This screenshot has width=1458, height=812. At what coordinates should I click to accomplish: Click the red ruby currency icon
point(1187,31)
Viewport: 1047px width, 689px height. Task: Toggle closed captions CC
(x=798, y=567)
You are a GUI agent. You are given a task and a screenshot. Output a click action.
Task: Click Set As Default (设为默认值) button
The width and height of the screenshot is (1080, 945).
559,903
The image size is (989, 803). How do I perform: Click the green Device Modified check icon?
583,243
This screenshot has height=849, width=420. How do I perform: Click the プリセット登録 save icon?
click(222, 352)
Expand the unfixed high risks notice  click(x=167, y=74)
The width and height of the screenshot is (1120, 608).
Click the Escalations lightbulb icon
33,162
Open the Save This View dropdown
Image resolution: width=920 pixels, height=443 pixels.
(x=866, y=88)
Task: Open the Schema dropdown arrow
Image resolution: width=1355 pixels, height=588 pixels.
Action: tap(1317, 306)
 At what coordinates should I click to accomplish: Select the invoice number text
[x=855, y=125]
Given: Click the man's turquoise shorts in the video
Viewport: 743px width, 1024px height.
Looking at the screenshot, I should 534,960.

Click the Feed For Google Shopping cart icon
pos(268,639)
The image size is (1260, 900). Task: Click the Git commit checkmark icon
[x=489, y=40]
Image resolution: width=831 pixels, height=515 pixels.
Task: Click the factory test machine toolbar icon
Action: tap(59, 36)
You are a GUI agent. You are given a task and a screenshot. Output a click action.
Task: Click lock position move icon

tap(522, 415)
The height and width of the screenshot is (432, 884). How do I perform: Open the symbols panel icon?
----------------------------------------
Work to be completed » From the line containing "Task: Click lock position move icon" to the final line above, output everything. Change nothing and add nothing.

Output of the task »
Task: Click lock position move icon

tap(522, 415)
The height and width of the screenshot is (432, 884). How do I perform: Open the symbols panel icon?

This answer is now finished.